Extract →
○ ○ ○ ○ ○
The outcome would create a hierarchy like the following on your cluster:
~/receiving-directory/directory-name/contents-of-the-dir
Without the trailing slash, directory-name, including the directory, would be placed within your receiving directory.
The outcome would be the following on the cluster:
~/receiving-directory/directory-name/directory-name/contents-of-the-dir
rsync using compression
If you have a strong CPU at both ends of the line, and you’re on a slow
network, you can save bandwidth by compressing the data with the -z flag:
$ rsync --info=progress2 -az file-name username@cluster:receiving-directory
$ rsync --info=progress2 -az directory-name username@cluster:receiving-directory/directory-name
Problem with many small files
Many small files are often not great for the transfer (although rsync does
not seem to mind but for scp this can make a big difference, see below). Many
tiny files are often also a problem for parallel file systems. If you develop
programs for high-performance computing, avoid using very many tiny files.
Advantages over scp and similar tools
rsyncwill not transfer files if they already exist and do not differ.With
rsync --updateyou can avoid accidentally overwriting newer files in the destination directory.You can use compression for file transfer.
Resumes interrupted transfers.
More flexibility and better cross-platform support.
Typically people recommend scp for file transfer and we have also done this
in the past. But let us here compare scp with rsync. In this example I
tried to transfer a 100 MB file from my home computer (not on the fast
university network) to a cluster, either as one large file or split into 5000
smaller files.
For one or few files it does not matter:
$ scp file.txt username@cluster:directory
# 81 sec
$ rsync --info=progress2 -a file.txt username@cluster:directory
# 79 sec
$ rsync --info=progress2 -az file.txt username@cluster:directory
# 61 sec
However, it can matter a lot if you want to transfer many small files.
○ ○ ○ ○ ○
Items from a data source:
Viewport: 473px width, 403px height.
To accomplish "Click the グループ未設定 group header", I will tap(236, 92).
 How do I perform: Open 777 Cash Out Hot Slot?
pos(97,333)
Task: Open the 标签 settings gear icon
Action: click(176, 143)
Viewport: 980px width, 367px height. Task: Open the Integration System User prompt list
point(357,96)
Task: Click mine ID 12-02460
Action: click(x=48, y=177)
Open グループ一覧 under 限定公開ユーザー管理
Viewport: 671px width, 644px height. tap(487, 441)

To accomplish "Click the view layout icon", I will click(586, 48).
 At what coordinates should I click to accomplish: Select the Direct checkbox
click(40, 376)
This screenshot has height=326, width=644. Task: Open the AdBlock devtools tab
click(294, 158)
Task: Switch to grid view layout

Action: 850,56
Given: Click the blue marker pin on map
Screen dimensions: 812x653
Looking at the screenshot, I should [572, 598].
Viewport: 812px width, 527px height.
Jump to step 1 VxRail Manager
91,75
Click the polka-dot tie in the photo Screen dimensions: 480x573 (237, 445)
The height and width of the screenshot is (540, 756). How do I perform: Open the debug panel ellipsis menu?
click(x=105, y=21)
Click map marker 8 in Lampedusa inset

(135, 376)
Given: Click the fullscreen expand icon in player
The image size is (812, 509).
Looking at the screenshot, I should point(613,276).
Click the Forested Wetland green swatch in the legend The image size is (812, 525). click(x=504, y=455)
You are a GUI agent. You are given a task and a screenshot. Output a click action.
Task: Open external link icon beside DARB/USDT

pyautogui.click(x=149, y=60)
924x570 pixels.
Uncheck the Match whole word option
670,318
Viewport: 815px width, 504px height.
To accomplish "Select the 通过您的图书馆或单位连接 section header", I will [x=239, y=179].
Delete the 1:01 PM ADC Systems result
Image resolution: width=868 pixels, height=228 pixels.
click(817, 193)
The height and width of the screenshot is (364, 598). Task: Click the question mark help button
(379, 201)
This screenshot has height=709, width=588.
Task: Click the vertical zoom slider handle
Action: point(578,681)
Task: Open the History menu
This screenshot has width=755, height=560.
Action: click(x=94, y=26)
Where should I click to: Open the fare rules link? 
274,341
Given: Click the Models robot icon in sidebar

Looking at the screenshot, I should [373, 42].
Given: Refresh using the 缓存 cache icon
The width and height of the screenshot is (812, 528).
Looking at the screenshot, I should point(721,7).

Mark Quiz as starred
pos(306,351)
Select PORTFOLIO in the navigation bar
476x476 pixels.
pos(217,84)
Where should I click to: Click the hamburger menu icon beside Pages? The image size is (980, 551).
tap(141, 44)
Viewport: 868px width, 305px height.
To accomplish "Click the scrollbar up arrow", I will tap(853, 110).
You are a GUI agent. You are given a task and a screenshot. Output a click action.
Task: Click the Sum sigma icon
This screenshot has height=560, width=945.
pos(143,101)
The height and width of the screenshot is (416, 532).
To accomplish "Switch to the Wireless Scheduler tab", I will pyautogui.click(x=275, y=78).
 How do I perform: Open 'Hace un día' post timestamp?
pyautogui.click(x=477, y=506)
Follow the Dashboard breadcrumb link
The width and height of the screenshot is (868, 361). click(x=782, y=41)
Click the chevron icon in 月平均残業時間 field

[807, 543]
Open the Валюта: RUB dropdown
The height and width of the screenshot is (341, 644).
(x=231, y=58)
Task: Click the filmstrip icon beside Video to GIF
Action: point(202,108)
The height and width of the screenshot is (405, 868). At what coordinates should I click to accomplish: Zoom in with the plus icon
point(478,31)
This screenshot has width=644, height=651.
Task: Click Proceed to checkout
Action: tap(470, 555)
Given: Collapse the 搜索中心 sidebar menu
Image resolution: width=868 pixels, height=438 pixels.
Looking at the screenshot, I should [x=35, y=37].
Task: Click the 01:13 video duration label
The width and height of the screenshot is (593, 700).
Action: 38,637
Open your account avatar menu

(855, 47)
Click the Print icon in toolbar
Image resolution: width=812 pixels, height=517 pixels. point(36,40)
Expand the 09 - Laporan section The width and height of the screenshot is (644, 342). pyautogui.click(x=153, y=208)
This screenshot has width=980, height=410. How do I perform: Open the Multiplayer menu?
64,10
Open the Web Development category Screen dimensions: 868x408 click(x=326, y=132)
○ ○ ○ ○ ○
Exercise instructions →
1. In the rsync text, when is the -z flag recommended, and what does it save? Answer in one to three sentences.
2. In the records, update the lines between the one holding "will click(586, 48)." and the one holding "Looking at the screenshot, I should [572, 598].", inclusive, so that "layout" becomes "mode". Return only those lines.
The rsync text and the records were taken from unrelated sources.

Solutions to the problems →
1. The -z flag is recommended when there is a strong CPU at both ends of the line and the network is slow. Compressing the data this way saves bandwidth.

2.
To accomplish "Click the view mode icon", I will click(586, 48).
 At what coordinates should I click to accomplish: Select the Direct checkbox
click(40, 376)
This screenshot has height=326, width=644. Task: Open the AdBlock devtools tab
click(294, 158)
Task: Switch to grid view mode

Action: 850,56
Given: Click the blue marker pin on map
Screen dimensions: 812x653
Looking at the screenshot, I should [572, 598].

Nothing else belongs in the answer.